It’s getting bleaker. That’s the unmistakable trajectory All of Us Are Dead is taking in its final episodes, at least from where I’m sitting. There’s every possibility, of course, that the finale will take things in a more optimistic direction—but the casualties that began piling up in the previous episode have only mounted, and the city that surrounds them has been destroyed. It’s hard not to think that the show may well live up to its ominous title.
Things get off to a bad start almost immediately, when only a few scant minutes after reuniting with his daughter On-jo, So-ju sacrifices himself to save the children he’d just rescued from the zombie hordes. To reinforce just how completely the zombie transformation eliminates the humanity from the people it infects, the episode shows the zombiefied So-ju brushing right past Cheong-san’s equally zombiefied mother—lifelong neighbors, each now incapable even of noticing that the other exists.
The kids wind up stranded on scaffolding at a nearby construction site, and they’re grim about their prospects for the future. Wu-jin wonders if surviving can even be called living, given all the friends and family they’ve lost already. On-jo insists that no one else should sacrifice themselves; she and Cheong-san promise to talk tomorrow, or next week, or whenever they’re clean and fed and safe once again.
But thanks to Gwi-nam, that won’t be anytime soon. The unstoppable bully tracks them to their hiding place and a fight ensues, in which Cheong-san gets bit. After pushing Gwi-nam down to the ground below, he kisses On-jo goodbye, then sacrifices himself—after screaming to the heavens that he’s the happiest kid in the school—to lure the zombies down a shaft and away from the rest of the kids, who manage to escape to the nearby mountainside.
None of this stops Gwi-nam, the Energizer Bunny of half-zombies.
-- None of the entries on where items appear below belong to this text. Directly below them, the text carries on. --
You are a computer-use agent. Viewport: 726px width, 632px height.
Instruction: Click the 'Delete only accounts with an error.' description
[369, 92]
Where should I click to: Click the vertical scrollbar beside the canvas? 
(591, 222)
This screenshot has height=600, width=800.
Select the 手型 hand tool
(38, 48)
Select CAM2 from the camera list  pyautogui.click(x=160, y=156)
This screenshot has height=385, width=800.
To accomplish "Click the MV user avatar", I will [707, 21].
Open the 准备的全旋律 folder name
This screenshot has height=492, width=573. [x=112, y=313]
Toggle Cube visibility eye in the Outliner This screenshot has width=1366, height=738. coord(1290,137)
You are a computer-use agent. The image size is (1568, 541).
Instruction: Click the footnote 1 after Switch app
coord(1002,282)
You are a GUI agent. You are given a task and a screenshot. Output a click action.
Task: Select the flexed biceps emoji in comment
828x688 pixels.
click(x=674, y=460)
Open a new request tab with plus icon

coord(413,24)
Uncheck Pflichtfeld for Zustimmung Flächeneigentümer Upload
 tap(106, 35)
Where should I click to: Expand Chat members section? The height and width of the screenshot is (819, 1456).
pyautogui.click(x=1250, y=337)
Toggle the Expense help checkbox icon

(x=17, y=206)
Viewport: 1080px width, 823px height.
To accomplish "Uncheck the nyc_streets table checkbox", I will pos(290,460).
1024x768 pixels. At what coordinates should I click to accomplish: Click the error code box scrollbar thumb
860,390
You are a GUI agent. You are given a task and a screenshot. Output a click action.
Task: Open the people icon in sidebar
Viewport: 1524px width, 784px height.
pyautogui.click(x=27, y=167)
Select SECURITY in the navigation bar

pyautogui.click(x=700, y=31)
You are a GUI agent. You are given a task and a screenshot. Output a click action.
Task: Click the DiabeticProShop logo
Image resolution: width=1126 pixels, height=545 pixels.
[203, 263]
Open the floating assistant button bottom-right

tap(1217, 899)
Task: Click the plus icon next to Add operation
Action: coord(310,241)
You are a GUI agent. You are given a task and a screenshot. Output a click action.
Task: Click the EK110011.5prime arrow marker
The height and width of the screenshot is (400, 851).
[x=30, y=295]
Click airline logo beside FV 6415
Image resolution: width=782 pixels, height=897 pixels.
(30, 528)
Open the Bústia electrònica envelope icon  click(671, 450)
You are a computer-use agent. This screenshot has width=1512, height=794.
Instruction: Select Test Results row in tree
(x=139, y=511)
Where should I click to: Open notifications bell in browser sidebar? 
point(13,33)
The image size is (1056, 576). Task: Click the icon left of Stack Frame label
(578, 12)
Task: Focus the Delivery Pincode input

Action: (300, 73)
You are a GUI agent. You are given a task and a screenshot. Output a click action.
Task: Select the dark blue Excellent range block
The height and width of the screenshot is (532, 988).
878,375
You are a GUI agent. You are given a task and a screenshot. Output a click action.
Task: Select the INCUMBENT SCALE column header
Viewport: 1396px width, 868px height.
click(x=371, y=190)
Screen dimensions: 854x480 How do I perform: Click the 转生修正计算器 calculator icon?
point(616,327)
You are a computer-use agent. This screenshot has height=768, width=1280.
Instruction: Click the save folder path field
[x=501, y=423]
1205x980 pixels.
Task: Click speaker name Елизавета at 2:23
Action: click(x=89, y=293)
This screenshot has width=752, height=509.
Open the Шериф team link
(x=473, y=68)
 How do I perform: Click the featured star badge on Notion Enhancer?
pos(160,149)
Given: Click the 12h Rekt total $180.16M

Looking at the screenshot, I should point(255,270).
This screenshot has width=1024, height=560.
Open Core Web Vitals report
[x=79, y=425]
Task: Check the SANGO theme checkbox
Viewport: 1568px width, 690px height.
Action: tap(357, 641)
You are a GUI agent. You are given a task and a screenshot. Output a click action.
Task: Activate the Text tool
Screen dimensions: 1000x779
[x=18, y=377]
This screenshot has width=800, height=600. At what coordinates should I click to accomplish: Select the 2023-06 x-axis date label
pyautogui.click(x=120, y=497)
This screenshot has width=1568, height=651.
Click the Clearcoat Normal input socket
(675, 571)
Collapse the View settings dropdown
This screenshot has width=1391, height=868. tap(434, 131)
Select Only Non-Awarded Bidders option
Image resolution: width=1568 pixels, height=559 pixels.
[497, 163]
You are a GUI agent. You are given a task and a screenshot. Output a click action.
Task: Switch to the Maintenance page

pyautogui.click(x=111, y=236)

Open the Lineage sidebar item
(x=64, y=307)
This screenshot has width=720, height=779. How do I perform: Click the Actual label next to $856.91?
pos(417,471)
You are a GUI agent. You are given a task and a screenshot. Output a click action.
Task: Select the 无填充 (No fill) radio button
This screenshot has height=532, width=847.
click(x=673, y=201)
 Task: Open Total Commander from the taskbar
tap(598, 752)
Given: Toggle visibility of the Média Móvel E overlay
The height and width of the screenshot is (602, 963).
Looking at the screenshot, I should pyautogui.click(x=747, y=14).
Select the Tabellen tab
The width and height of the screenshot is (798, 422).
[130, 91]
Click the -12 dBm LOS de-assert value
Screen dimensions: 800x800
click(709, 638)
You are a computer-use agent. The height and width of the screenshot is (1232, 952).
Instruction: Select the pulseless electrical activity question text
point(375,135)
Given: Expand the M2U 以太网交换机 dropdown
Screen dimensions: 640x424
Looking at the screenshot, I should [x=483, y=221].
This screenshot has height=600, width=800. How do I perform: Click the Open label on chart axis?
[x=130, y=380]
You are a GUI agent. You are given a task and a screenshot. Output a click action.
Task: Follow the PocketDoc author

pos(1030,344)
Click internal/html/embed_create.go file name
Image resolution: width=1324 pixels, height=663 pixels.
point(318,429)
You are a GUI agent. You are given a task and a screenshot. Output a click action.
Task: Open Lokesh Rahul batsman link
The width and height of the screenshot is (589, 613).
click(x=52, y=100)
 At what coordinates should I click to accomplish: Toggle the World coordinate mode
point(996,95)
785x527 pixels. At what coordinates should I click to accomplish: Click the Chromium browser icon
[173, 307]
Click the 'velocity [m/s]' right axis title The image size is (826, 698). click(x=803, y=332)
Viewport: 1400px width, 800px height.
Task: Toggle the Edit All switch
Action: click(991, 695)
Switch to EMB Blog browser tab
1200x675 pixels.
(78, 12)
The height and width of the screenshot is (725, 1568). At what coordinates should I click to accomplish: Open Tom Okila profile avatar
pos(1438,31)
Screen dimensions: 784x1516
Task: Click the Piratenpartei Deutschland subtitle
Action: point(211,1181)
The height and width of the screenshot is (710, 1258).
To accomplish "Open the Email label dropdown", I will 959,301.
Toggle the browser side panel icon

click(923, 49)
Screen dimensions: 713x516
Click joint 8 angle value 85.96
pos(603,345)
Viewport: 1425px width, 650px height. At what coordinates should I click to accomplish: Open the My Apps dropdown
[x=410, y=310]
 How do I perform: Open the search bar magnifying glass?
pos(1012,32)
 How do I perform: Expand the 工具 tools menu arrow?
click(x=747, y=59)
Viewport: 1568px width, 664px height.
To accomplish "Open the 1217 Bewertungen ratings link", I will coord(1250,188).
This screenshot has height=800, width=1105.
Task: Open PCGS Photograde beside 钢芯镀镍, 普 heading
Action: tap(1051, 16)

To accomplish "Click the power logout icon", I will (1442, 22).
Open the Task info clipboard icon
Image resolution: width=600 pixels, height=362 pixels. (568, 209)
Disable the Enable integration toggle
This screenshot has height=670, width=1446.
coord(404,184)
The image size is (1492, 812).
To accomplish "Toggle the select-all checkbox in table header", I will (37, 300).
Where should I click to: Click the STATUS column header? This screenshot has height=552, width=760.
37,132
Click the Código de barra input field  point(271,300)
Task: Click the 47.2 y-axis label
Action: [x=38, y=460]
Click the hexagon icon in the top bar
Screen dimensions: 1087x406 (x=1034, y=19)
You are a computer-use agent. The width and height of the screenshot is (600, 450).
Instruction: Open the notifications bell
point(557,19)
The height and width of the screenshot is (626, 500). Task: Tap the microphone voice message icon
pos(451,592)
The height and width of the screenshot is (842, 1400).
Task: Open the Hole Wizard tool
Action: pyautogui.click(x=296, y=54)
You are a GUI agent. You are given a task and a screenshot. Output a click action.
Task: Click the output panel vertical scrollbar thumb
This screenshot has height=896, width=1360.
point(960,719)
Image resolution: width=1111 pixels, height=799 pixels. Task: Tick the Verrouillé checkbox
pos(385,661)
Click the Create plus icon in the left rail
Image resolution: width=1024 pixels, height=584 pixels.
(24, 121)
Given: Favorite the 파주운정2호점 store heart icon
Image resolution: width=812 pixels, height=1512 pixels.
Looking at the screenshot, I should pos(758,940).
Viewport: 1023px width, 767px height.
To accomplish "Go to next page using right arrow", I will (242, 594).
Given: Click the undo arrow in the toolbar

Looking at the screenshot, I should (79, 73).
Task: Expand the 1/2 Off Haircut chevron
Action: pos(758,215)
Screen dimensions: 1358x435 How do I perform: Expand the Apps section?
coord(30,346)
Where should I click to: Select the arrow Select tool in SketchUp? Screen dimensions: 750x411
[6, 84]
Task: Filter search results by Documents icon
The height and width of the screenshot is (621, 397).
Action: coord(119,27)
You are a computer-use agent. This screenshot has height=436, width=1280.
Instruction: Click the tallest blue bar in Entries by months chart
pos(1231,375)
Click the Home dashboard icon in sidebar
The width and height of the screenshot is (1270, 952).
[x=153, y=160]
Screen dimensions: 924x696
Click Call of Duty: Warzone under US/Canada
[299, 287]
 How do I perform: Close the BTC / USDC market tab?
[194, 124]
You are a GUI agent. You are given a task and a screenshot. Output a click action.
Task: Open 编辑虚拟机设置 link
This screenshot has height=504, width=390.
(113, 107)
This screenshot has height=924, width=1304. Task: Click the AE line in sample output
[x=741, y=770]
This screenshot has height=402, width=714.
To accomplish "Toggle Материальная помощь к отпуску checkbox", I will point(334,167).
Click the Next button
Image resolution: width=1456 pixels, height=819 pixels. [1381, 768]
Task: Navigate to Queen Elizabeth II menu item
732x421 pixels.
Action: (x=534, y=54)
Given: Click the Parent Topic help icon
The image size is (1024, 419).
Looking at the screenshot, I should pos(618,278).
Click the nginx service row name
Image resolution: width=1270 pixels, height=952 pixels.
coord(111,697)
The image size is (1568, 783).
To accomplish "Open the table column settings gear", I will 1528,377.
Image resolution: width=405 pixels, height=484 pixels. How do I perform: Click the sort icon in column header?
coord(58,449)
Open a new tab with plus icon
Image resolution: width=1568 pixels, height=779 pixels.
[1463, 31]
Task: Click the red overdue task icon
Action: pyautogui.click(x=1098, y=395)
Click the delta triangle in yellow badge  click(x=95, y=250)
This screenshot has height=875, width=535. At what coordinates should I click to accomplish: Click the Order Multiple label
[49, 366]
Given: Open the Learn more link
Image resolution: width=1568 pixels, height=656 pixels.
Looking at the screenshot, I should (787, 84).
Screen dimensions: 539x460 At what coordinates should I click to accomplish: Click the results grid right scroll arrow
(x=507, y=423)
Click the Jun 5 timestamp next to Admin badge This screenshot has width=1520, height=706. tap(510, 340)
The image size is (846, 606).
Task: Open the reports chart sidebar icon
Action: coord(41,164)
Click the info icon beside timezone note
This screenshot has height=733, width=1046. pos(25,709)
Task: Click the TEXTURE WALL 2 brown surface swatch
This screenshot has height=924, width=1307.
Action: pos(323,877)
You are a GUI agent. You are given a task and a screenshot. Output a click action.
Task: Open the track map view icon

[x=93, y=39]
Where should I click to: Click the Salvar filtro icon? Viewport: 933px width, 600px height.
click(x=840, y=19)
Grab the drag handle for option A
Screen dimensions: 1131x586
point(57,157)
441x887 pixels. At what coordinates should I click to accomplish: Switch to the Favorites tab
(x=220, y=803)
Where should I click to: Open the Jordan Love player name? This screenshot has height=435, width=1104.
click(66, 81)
After first killing the archer Min-jae, who turns into a full zombie, Gwi-nam tracks Cheong-san down again and, finally, pokes out his eye. Promises made, promises kept.
This gruesome display—long teased by the show and finally delivered in true horror fashion—does not mean that Gwi-nam is victorious. On the contrary, Cheong-san grabs the bully and ensures they both get consumed by the bomb blast that follows. The commander of Hyosan’s martial law has given the order to lure zombies to four locations using drones broadcasting high-volume noise, then blast them all into kingdom come. Hyosan High is one of the targets, and the fireball that destroys it kills Gwi-nam and Cheong-san, our hero, as well.
In the end, the commander can’t bear the responsibility for the innocent lives he’s just ended. (Unlike Mr. Lee, who found himself unable to burn his infected child and wife to death, the commander is a soldier, and went through with it despite his reservations.) After first telling Assemblywoman Park to address the survivors in the quarantine camp, then recording a mea culpa, then speaking with his wife on the phone, he shoots himself to death. It’s a development that’s easy to see coming if you have any familiarity whatsoever with apocalyptic horror—not for the first time am I reminded of The Stand—but regardless, it’s another sad note the show has chosen to play as it arrives at its final destination.
There’s only one episode of All of Us Are Dead remaining now, and as always, it’s entirely possible the show will collapse at the one-yard line. But the apparent killing of Cheong-san—or at the very least his transformation into a half-zombie like Gwi-nam, Nam-ra, and Eun-ji, currently being held as a guinea pig by the military—indicates that this is a show that isn’t pulling its punches. This may not be what an audience primed for chills, thrills, laughs, and action galore is looking for. But as the parade of familiar faces led to their deaths by the drones indicates—we see the zombie versions of Gyeong-su, So-ju, Min-jae, Na-yeon, Cheong-san’s mother, Joon-yeong, and probably others I missed—no one here gets out unscathed.